A disciplina evoluiu de uma turma especial de Laboratório para formação de bolsistas que iriam atuar na área de pesquisa em engenharia biomédica. Na sua forma atual a disciplina cobre os aspectos de condicionamento de sinais, identificação de características, bem como as etapas detecção, classificação e reconstrução mais usadas em biossinais. São vistos princípios fundamentais e características de sinais como ECG, EMG/EOG, EEG/MAG, potenciais evocados e PPG. Além disso se abordam problemas comuns em processamento biomédico como o processamento de multiplos sinais, redundância espacial, tratamento de interferentes, redução de dimensionalidade e a sepacação de componentes para problemas da área. São vistas questões metodológicas ligadas ao desenvolvimento e condução de experimentos biomédicos, requisitos éticos e legais, bases de daados, bem como conceitos de análise estatística de de desempenho de sistemas biomédicos e conceitos como seletividade e sensibilidade de um teste.
Pré-requisitos: O pré-requisito formal é Princípios de Comunicação.
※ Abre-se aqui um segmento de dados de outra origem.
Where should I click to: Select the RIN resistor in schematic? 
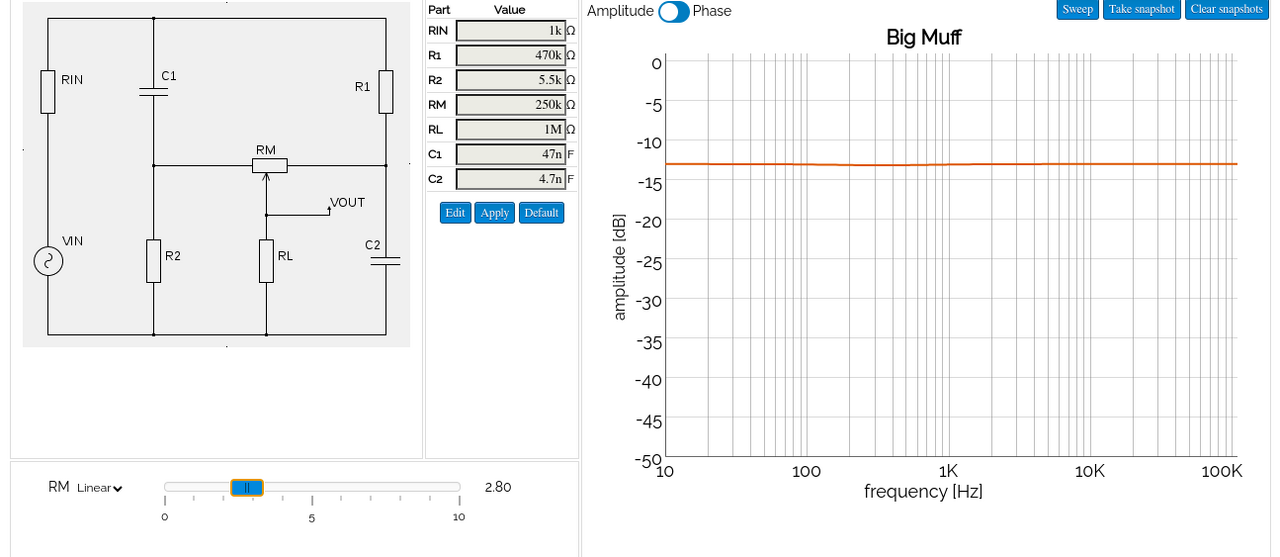coord(47,91)
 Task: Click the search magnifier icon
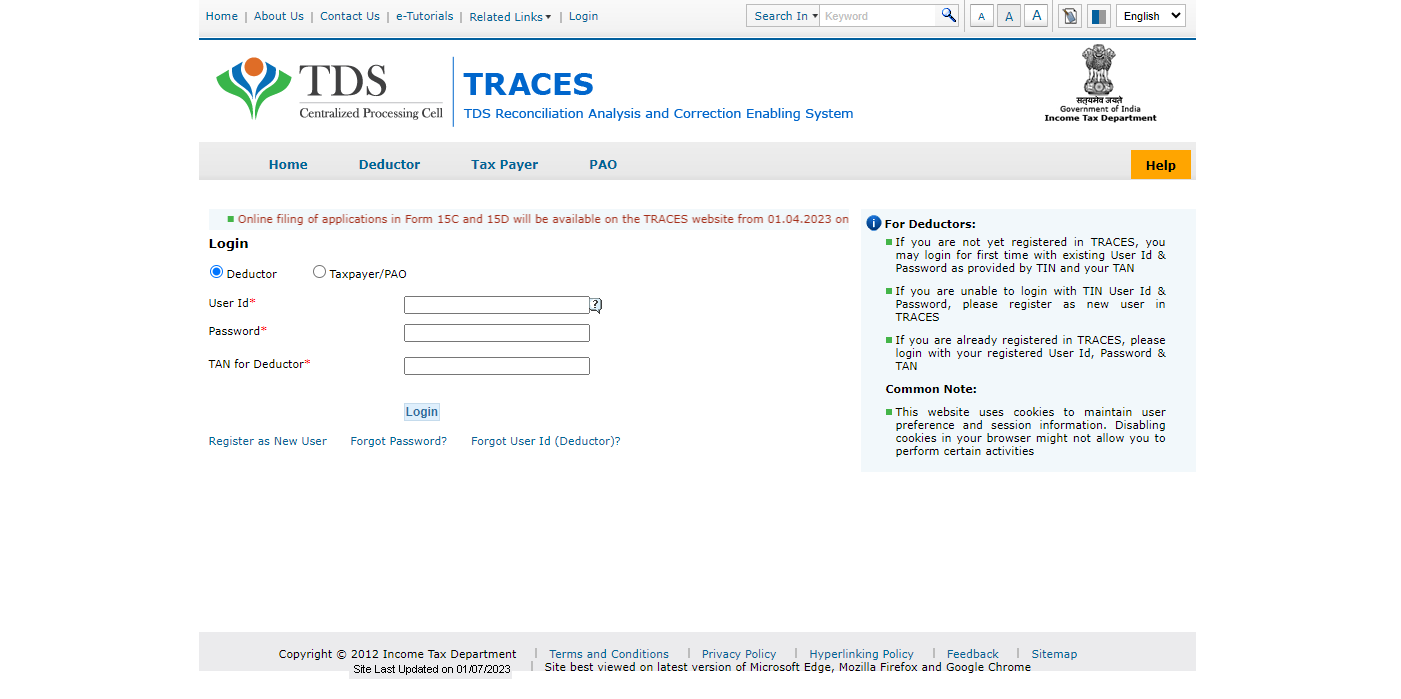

A cadeira é mais proveitosa para quem já cursou ou está cursando Processamento Digital de Sinais. É fundamental ter capacidade de resolver problemas via programação. Embora o MATLAB seja muito usado, a disciplina incentiva o uso de outras ferramentas como Python, R, Julia ou Scilab.
Material de aula: O conteúdo está disponível integralmente no AVA-Moodle.
A disciplina é organizada em aulas expositivo-dialogadas, discussões de artigos e implementações de aplicações. A avaliação é feita pela nota dos trabalhos de simulação, questionários e revisões de artigo entregues via Moodle e de um projeto final. Na sua versão atual a disciplina possui um corpo fixo de tópicos e un conjunto de três aulas em que o conteúdo é mais variado e direcionado pelos artigos e o projeto desenvolvido ao longo do semestrel.
Atenção a informação dessa página é apenas para referência e pode estar desatualizada, observe sempre o Plano de Ensino Corrente no seu semestre (está no Moodle)
No momento estou migrando todas as disciplinas que usam MATLAB para usarem bibliotecas próprias (rodar no Octave) e/ou poderem usar Python. Esse processo ainda não foi concluido (2026/1).
Bibliografia Básica
OPPENHEIM, Alan V.; SCHAFER, Ronald W. Processamento em tempo discreto de sinais. 3. ed. São Paulo, SP: Pearson, 2012.
OPPENHEIM, Alan. V.; WILLSKY, Alan. S. Sinais e Sistemas. 2. ed. São Paulo, SP: Pearson, 2010.
GRIMMETT, Geoffrey; STIRZAKER, David. Probability and random processes. 3. ed. Oxford: Oxford University Press, 2001.
MATLAB
Uma séria de boas referências para MATLAB estão disponíveis tanto na biblioteca física do campus quanto na Biblioteca Virtual Pearson acess´[ivel para nossos alunos. Em especial tem sido uma referência de aplicação geral bastante utilizada.
Bibliografia Complementar
DINIZ, Paulo S. R. Processamento digital de sinais: projeto e análise de sistemas. 2. ed. Porto Alegre, RS: Bookman, 2014.
HAYKIN, Simon S.; MOHER, Michael. Sistemas de comunicação. 5. ed. Porto Alegre, RS: Artmed, 2011.
POULARIKAS, Alexander D. Discrete random signal processing and filtering primer with MATLAB. Boca Raton: CRC/Taylor & Francis, 2009.
CHAPMAN, Stephen J. Programação em MATLAB para engenheiros. 2. ed. São Paulo, SP: Cencage Learning,
2010.
HAYKIN, Simon S.; VEEN, Barry Van. Sinais e sistemas. Porto Alegre, RS: Bookman, 2001.
Obs: Um livro relativamente fácil de se obter e qyue tem se mostrado útil para vários alunos é Introdução ao Processamento Digital de Sinais de José Alexandre Nalon da Editora LTC. Devido a sua disponibilidade e acessibilidade se está estundando incluir esse livro na bibliografia futuramente.